As discussed above, the issue was whether there was "a palpable miscarriage of justice" in this case. Whether the jurors were in the courtroom for the entire time recited by the trial court in finding of fact 7 is not determinative of this issue. Even if they were not in the courtroom, the jurors were away from their homes, jobs, and daily routines. They were placed in a new, stressful environment. The decision of whether the rigorous trial schedule compromised justice in this case must of necessity rest with the presiding trial judge who was able to personally observe the effects of the trial schedule upon the jurors. The lack of specific documentation of complaints in the record does not mean that the findings of the trial court are unsupported.
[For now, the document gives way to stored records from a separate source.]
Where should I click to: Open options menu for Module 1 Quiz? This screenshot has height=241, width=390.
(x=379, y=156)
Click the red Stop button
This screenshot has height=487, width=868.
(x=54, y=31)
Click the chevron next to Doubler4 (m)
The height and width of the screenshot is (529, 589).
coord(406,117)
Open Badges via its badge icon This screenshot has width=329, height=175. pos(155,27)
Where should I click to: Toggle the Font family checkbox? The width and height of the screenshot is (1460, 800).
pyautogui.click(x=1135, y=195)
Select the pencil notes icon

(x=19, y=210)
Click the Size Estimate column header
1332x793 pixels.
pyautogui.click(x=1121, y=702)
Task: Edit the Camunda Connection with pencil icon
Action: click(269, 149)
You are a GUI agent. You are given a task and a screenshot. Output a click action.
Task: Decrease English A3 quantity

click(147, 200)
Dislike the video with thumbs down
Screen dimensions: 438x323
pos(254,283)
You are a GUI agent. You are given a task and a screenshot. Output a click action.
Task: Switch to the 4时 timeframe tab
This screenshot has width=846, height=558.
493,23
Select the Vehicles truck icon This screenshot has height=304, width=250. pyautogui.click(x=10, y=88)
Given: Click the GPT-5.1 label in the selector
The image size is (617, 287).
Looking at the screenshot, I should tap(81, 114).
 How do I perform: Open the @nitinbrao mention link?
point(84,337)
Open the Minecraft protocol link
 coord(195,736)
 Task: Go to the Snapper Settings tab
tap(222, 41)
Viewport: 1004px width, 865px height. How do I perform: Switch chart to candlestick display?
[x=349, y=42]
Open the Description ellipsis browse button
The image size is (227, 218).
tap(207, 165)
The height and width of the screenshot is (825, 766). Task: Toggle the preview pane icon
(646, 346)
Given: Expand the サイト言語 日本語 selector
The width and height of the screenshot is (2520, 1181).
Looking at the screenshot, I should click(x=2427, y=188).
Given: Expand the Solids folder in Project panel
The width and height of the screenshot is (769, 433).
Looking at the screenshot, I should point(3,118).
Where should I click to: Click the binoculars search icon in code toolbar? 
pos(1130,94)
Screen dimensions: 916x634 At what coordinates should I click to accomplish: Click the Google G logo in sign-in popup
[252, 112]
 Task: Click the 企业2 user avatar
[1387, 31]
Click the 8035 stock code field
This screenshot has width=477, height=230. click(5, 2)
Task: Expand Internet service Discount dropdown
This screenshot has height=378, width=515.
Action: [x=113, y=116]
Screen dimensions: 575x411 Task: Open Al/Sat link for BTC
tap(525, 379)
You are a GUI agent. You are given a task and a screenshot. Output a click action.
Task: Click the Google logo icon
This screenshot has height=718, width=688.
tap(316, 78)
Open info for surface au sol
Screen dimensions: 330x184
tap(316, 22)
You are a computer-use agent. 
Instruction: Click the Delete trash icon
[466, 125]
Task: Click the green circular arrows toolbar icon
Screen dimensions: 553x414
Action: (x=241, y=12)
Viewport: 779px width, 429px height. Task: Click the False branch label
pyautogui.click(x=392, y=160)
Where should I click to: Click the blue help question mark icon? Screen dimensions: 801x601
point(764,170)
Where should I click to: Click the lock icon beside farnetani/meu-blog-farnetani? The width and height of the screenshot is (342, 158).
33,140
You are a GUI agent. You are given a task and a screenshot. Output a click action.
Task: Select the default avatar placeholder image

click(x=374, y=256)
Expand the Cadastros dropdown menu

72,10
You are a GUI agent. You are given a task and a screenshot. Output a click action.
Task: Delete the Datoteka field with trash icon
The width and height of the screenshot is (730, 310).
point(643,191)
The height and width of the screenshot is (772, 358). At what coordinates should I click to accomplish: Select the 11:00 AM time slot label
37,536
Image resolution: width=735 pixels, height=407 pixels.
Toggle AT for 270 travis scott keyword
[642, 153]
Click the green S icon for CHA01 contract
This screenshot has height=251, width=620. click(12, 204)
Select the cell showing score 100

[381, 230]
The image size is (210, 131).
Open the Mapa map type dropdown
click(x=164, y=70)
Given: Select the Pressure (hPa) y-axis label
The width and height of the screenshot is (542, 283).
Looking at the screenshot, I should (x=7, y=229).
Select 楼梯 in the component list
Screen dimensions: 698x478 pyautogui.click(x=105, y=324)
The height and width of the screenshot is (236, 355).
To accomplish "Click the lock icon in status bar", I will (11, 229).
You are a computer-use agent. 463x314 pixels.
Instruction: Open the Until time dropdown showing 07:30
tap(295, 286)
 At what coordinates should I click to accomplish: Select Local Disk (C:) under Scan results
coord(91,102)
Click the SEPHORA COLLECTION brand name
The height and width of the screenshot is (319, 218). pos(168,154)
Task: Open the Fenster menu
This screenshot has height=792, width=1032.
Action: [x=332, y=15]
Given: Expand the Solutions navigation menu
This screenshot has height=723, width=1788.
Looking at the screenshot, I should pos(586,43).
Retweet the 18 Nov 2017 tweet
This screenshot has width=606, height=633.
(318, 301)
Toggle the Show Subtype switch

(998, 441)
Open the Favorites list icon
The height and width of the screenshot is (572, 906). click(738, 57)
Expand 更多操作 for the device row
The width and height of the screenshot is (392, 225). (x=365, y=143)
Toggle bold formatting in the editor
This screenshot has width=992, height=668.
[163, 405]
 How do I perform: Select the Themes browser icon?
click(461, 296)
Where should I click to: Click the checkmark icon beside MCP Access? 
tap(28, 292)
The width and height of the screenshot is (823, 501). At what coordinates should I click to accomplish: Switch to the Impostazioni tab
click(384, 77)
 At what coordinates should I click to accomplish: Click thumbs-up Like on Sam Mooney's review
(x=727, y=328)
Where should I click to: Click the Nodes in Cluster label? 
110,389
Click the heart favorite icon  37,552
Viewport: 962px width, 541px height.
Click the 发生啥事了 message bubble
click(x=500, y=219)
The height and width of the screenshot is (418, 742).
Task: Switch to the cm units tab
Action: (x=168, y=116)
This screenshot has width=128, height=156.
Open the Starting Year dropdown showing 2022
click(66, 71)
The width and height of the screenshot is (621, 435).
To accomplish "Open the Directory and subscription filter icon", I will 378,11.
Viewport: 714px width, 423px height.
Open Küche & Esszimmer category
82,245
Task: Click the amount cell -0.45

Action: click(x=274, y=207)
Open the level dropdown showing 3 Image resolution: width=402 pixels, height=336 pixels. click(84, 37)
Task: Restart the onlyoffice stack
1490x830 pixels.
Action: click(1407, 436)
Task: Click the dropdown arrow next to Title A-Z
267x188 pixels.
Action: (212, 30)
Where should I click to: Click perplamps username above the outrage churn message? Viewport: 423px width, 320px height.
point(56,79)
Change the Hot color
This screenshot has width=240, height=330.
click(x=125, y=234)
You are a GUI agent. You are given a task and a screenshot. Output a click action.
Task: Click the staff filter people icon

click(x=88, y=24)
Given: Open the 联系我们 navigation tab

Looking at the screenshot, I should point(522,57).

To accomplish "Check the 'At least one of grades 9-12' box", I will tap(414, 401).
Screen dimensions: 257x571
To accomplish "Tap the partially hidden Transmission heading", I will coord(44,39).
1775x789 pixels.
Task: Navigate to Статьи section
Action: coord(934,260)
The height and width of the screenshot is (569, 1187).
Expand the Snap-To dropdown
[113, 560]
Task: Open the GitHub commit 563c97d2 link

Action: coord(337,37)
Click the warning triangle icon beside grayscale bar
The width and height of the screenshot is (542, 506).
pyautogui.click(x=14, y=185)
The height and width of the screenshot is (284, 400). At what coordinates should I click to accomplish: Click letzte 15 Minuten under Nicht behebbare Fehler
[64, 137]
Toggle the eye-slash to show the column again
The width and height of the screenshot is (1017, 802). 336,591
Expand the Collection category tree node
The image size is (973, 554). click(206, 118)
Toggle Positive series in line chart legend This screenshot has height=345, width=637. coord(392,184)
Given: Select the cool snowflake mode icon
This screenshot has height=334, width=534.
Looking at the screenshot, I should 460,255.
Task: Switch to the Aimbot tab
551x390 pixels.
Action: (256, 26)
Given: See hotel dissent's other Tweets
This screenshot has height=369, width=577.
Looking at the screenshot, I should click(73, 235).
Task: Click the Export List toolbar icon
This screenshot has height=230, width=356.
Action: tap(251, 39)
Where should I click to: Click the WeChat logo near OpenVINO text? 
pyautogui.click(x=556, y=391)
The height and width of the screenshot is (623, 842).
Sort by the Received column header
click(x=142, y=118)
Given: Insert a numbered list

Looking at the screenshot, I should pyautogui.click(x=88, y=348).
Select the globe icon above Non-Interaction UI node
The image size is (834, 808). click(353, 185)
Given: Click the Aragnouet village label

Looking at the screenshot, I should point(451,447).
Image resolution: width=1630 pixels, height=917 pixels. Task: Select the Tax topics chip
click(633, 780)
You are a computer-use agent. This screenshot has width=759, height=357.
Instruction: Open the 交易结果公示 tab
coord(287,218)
Finally, Defendants contend that the trial court's conclusion that the decision of the jury to conclude the trial on the night of 3 July "very likely pushed the jurors to a hurried verdict driven by a desire to finish with the case so that they could enjoy the three day Fourth of July weekend" is merely conjecture, not supported by any evidence in the record.

The record shows that the jury deliberated for approximately forty-five minutes, returning a verdict at 10:45 p.m. on 3 July. Even if this finding is somewhat based upon speculation by the trial court, its other findings as to juror exhaustion adequately support the trial court's discretionary ruling to grant a new trial.

The trial court did not abuse its discretion in granting Plaintiff's motion for a new trial. The order of the trial court is affirmed.

AFFIRMED.

Judges ELMORE and HUNTER, JR., ROBERT N., concur.